Julia Pearce, Executive Director of Child Placement Review Board

A unique part of the child welfare system, the Child Placement Review Board is both an agency housed within the Judicial Branch and an independent, citizen-based agency which handles the critical challenge of safe-guarding children and youth by conducting reviews of the placement of all children who have been placed by the state in out-of-home living arrangements for ten months or more. According to Julia Pearce, who is Executive Director of the Child Placement Review Board, "The purpose of these case reviews is to evaluate the well-being of children, assess what is in their best interests and generate recommendations that are submitted to the Division of Family Services and the Family Court regarding the appropriateness of the efforts to achieve permanency for the children. Because the Board is not part of the Division of Family Services, its reviews provide an independent assessment of the success of the placements and a fresh perspective on whether changes are needed."

The Board reviews the placement of children in three situations:

  1. Foster children placed by the Division of Family Services. This situation, which represents the majority of the Board's cases, requires the Board to evaluate plans for each child to find a permanent, safe and healthy solution to the child's needs, whether involving reunification with the child's family, living with another relative, adoption, or a long-term stable foster-care arrangement;
  2. Adjudicated youth in court-ordered treatment programs. In these cases, the Board determines whether the services provided will allow the youth to return to their communities without danger to themselves or others; and
  3. Non-adjudicated youth who are placed in settings that mix adjudicated and non-adjudicated youth in the same residential facility or foster home. Here, the Board's review focuses on ensuring that non-adjudicated youth are not put at risk by their placement with adjudicated youth.

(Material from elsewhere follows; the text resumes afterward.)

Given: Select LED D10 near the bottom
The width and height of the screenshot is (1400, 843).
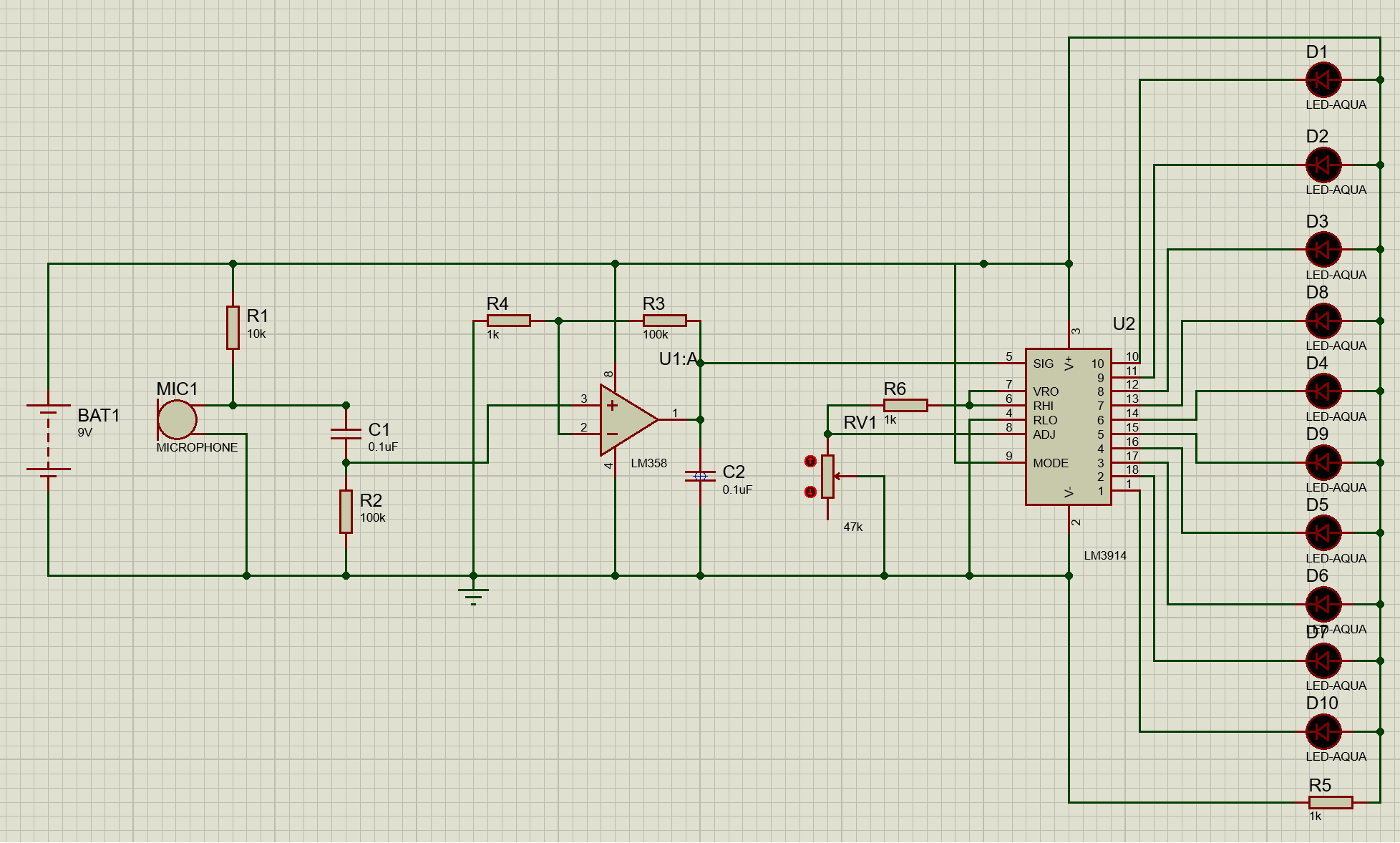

One student who aged out of foster care graduated Magna Cum Laude from Temple University.  In her thank you note to the Scholarship Committee she wrote:

"Words cannot express my gratitude towards all of the support you have given me. You have truly helped make this accomplishment possible."

To conduct these reviews, the Board relies on 75 highly qualified volunteers as well as professional staff. Reviews are conducted by county-specific teams of volunteers and staff who meet on a twice monthly basis. In 2010, the Board conducted more than 800 reviews. Julia Pearce's note emphasizes that "The Board could not function without the expertise and assistance of its many volunteers who are willing to devote their time and energy to making a better life for these children and youth."

In addition to reviewing placement of children and youth, the Board operates two scholarship programs for post-secondary education for children who have been in foster care in Delaware: the Ivyane D.F. Davis Memorial Scholarship program which is a competitive, State-funded program and, in conjunction with the Division of Family Services, the federally funded Education and Training Vouchers program. Those programs recognize the challenges and obstacles faced by former foster care youth and strive to support the students in whatever way necessary to keep them working towards their educational goal.